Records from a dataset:
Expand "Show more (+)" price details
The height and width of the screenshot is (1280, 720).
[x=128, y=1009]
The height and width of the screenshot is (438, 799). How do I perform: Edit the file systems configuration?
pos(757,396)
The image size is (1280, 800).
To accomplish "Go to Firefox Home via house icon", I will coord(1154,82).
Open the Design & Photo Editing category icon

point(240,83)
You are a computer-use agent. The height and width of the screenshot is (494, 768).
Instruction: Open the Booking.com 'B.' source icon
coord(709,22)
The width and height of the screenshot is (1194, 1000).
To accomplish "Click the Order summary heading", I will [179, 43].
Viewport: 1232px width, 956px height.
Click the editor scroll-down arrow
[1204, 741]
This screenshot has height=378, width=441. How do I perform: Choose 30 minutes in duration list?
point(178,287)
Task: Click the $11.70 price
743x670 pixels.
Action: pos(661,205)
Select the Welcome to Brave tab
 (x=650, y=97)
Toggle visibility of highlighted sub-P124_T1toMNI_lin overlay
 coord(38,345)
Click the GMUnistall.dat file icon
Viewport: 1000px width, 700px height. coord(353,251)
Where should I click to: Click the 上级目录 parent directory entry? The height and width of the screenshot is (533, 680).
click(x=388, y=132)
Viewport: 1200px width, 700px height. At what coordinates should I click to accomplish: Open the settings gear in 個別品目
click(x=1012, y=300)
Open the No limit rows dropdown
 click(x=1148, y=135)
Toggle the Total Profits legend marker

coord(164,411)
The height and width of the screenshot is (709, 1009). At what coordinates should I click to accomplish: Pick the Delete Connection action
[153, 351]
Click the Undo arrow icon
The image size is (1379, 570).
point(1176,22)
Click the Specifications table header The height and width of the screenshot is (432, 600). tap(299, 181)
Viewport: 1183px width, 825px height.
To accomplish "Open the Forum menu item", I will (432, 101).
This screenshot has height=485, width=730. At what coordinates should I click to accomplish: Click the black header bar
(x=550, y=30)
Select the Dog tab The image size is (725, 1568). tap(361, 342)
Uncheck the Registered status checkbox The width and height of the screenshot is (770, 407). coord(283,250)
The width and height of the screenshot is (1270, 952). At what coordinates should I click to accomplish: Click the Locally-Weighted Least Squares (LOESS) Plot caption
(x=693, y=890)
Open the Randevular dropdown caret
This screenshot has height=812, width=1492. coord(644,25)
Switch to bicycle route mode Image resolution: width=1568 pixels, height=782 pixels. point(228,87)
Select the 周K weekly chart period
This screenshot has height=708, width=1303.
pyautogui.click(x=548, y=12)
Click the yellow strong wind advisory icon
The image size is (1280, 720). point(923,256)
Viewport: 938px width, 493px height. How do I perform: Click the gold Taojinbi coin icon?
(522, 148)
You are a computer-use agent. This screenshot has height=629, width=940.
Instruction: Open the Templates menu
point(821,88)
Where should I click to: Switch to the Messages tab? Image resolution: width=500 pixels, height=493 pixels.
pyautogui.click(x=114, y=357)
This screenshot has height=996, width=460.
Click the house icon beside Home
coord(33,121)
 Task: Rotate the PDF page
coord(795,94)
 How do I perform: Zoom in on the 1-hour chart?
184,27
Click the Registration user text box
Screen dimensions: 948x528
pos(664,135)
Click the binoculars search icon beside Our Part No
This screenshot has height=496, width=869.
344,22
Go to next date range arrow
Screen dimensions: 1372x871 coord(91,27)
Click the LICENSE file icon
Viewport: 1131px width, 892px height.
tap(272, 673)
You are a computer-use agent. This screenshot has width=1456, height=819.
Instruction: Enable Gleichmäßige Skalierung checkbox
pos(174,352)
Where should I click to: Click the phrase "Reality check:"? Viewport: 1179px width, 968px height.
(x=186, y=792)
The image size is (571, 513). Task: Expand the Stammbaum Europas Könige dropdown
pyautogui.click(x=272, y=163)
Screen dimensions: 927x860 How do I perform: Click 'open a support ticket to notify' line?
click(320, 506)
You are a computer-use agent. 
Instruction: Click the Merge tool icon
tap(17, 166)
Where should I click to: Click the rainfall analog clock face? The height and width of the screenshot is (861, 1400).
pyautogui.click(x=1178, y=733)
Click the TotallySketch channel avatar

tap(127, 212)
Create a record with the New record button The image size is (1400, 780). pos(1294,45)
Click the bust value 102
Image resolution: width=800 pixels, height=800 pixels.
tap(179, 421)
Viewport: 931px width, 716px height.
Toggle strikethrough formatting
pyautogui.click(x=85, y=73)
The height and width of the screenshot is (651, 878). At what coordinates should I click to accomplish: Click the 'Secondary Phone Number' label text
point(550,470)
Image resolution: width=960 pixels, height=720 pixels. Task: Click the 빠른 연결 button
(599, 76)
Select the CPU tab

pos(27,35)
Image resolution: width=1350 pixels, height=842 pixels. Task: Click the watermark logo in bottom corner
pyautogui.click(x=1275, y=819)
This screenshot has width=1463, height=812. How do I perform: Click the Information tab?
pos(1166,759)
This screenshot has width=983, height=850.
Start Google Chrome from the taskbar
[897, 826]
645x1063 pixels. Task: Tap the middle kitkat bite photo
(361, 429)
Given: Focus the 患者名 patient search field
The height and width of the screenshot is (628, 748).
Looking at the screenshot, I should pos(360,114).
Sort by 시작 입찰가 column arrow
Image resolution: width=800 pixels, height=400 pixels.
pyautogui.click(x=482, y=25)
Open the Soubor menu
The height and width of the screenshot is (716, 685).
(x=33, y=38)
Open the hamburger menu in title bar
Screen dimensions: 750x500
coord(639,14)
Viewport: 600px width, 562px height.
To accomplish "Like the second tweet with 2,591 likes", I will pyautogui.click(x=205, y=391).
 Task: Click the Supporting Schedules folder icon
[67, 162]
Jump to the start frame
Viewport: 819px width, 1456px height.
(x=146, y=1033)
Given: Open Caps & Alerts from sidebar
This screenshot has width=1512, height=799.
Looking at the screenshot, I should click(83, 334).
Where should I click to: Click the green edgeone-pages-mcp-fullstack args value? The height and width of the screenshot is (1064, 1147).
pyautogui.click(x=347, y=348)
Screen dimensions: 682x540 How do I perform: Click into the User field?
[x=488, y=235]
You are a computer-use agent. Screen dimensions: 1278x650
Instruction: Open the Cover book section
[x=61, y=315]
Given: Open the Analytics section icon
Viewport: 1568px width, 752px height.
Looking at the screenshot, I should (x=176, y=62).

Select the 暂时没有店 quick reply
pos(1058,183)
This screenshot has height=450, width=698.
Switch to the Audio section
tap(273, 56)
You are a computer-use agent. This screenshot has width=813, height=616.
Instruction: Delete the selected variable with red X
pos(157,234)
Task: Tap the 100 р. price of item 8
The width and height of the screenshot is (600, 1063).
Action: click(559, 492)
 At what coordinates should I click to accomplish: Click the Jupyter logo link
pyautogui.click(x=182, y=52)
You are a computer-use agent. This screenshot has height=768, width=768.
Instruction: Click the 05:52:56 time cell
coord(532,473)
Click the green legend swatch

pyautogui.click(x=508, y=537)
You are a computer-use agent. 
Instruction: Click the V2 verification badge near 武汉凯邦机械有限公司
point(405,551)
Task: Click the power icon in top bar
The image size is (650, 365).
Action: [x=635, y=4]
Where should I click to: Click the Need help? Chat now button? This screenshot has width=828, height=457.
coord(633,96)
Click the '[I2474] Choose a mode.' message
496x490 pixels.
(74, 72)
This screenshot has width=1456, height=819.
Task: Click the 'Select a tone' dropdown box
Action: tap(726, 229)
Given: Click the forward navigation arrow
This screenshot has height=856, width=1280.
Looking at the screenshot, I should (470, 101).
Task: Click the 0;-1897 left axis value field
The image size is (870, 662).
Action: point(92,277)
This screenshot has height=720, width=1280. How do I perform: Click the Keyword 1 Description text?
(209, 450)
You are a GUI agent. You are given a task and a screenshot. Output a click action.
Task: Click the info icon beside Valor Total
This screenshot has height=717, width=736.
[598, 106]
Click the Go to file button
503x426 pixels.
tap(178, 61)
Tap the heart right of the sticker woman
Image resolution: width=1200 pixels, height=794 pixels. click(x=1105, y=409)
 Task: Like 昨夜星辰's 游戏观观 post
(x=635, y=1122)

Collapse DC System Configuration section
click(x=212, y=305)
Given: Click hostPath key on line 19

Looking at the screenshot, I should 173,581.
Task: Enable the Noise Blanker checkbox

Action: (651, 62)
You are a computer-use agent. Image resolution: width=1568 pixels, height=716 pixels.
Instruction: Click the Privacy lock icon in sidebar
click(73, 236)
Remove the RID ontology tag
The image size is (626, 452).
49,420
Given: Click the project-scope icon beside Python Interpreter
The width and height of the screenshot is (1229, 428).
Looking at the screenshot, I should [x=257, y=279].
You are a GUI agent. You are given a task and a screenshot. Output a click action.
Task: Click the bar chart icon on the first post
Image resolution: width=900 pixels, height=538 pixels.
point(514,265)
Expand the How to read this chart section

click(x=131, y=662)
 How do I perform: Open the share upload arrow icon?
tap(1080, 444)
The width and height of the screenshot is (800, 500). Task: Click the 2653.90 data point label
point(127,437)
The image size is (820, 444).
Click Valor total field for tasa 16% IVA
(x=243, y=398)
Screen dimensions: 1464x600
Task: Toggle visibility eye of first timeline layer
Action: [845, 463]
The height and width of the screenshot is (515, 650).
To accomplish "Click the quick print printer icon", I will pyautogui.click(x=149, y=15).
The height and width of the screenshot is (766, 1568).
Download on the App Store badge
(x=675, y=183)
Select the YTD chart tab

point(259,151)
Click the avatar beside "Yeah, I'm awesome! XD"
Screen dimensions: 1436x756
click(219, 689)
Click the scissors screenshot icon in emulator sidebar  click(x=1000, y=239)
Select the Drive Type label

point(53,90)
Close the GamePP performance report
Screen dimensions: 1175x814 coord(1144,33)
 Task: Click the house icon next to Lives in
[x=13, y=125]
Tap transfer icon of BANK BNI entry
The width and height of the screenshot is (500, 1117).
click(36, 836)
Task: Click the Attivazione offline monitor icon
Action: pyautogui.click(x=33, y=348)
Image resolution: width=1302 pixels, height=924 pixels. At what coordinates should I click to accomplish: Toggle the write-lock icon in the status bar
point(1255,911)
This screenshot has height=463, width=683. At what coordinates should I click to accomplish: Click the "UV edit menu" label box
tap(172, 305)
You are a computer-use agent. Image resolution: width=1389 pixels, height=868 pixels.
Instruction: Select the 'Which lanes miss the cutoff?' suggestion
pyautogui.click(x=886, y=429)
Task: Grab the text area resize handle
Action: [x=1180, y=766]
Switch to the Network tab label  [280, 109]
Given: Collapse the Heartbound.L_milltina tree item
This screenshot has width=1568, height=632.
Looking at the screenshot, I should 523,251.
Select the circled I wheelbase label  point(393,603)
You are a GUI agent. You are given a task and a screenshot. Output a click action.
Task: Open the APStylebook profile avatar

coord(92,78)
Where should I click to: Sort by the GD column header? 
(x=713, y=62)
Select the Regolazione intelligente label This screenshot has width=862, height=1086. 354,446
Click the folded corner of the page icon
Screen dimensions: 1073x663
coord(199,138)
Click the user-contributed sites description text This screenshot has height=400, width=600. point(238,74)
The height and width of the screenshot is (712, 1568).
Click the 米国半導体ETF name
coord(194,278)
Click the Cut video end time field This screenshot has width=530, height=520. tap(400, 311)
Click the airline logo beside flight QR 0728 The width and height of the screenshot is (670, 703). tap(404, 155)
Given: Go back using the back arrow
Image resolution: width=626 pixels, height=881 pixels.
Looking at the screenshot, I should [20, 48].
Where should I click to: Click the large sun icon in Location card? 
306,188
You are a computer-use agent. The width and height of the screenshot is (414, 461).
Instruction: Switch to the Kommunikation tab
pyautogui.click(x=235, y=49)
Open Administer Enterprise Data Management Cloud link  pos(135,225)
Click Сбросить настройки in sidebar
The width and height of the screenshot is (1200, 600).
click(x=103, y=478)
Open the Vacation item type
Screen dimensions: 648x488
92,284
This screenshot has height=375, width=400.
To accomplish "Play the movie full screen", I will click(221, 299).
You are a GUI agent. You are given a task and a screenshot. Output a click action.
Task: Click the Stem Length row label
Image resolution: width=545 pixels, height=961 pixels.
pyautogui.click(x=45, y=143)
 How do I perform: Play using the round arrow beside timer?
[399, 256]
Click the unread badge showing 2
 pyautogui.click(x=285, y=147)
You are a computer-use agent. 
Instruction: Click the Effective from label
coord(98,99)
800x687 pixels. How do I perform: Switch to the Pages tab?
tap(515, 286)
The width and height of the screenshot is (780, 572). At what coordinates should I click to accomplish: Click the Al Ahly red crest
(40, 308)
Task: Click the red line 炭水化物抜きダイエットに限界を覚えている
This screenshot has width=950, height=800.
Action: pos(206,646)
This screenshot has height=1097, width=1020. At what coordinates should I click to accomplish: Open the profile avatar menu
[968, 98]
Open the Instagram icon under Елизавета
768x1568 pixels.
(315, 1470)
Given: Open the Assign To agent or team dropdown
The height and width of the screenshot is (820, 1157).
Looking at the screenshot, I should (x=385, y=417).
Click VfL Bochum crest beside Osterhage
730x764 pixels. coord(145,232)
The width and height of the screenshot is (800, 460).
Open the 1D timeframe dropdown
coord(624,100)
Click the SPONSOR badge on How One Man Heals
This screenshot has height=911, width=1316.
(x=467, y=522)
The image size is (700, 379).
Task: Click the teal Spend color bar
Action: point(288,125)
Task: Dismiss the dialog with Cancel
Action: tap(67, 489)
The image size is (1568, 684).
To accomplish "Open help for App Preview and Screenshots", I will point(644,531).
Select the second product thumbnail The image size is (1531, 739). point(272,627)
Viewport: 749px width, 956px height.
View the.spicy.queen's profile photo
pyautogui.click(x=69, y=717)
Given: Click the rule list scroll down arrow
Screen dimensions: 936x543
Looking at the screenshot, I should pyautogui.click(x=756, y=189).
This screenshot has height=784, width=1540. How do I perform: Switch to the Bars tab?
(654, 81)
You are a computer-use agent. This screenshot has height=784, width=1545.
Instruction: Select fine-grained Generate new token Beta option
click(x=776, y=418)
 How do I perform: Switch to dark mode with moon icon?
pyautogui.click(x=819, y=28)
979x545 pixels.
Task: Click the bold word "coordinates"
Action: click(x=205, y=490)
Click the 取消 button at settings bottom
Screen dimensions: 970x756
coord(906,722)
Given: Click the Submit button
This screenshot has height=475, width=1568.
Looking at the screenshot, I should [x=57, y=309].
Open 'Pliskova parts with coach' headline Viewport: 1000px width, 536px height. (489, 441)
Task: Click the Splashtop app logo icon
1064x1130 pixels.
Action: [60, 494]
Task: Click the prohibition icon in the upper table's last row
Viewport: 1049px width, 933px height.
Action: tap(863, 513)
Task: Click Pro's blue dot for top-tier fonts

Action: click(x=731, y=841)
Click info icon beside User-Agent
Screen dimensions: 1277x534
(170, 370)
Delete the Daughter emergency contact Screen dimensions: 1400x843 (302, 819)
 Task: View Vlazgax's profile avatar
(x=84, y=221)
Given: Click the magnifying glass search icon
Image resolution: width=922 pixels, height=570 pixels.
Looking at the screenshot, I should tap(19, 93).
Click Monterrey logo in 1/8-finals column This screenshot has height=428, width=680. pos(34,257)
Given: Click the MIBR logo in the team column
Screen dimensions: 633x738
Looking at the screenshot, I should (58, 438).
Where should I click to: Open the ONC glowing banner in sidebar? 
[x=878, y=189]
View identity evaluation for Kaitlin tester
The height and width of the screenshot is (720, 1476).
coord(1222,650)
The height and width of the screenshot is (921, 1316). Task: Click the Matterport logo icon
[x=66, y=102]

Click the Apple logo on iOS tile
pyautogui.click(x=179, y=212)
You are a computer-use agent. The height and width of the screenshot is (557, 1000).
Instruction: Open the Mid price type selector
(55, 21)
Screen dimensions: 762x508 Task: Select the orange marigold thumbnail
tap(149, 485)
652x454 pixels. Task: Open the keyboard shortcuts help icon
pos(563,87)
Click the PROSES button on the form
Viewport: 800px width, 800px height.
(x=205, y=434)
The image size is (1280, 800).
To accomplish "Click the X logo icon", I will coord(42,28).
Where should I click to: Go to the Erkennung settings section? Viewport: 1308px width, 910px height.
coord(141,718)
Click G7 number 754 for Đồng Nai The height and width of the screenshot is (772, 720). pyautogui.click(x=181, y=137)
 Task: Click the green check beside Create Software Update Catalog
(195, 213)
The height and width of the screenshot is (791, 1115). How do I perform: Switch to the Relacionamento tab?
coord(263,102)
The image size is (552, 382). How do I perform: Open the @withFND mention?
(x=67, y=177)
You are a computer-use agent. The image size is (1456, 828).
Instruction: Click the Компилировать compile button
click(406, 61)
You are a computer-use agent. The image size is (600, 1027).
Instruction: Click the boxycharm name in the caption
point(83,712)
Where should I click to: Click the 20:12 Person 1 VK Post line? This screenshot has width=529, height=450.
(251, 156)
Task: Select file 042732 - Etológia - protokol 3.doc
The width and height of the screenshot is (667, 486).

_Problem statement:_ Out of the data above, transcribe exactly and only the lines starting with the line that has "Viewport: 931px width, 716px height." and going on through the line that has "Viewport: 600px width, 562px height.", both included.

_Worked solution:_
Viewport: 931px width, 716px height.
Toggle strikethrough formatting
pyautogui.click(x=85, y=73)
The height and width of the screenshot is (651, 878). At what coordinates should I click to accomplish: Click the 'Secondary Phone Number' label text
point(550,470)
Image resolution: width=960 pixels, height=720 pixels. Task: Click the 빠른 연결 button
(599, 76)
Select the CPU tab

pos(27,35)
Image resolution: width=1350 pixels, height=842 pixels. Task: Click the watermark logo in bottom corner
pyautogui.click(x=1275, y=819)
This screenshot has width=1463, height=812. How do I perform: Click the Information tab?
pos(1166,759)
This screenshot has width=983, height=850.
Start Google Chrome from the taskbar
[897, 826]
645x1063 pixels. Task: Tap the middle kitkat bite photo
(361, 429)
Given: Focus the 患者名 patient search field
The height and width of the screenshot is (628, 748).
Looking at the screenshot, I should pos(360,114).
Sort by 시작 입찰가 column arrow
Image resolution: width=800 pixels, height=400 pixels.
pyautogui.click(x=482, y=25)
Open the Soubor menu
The height and width of the screenshot is (716, 685).
(x=33, y=38)
Open the hamburger menu in title bar
Screen dimensions: 750x500
coord(639,14)
Viewport: 600px width, 562px height.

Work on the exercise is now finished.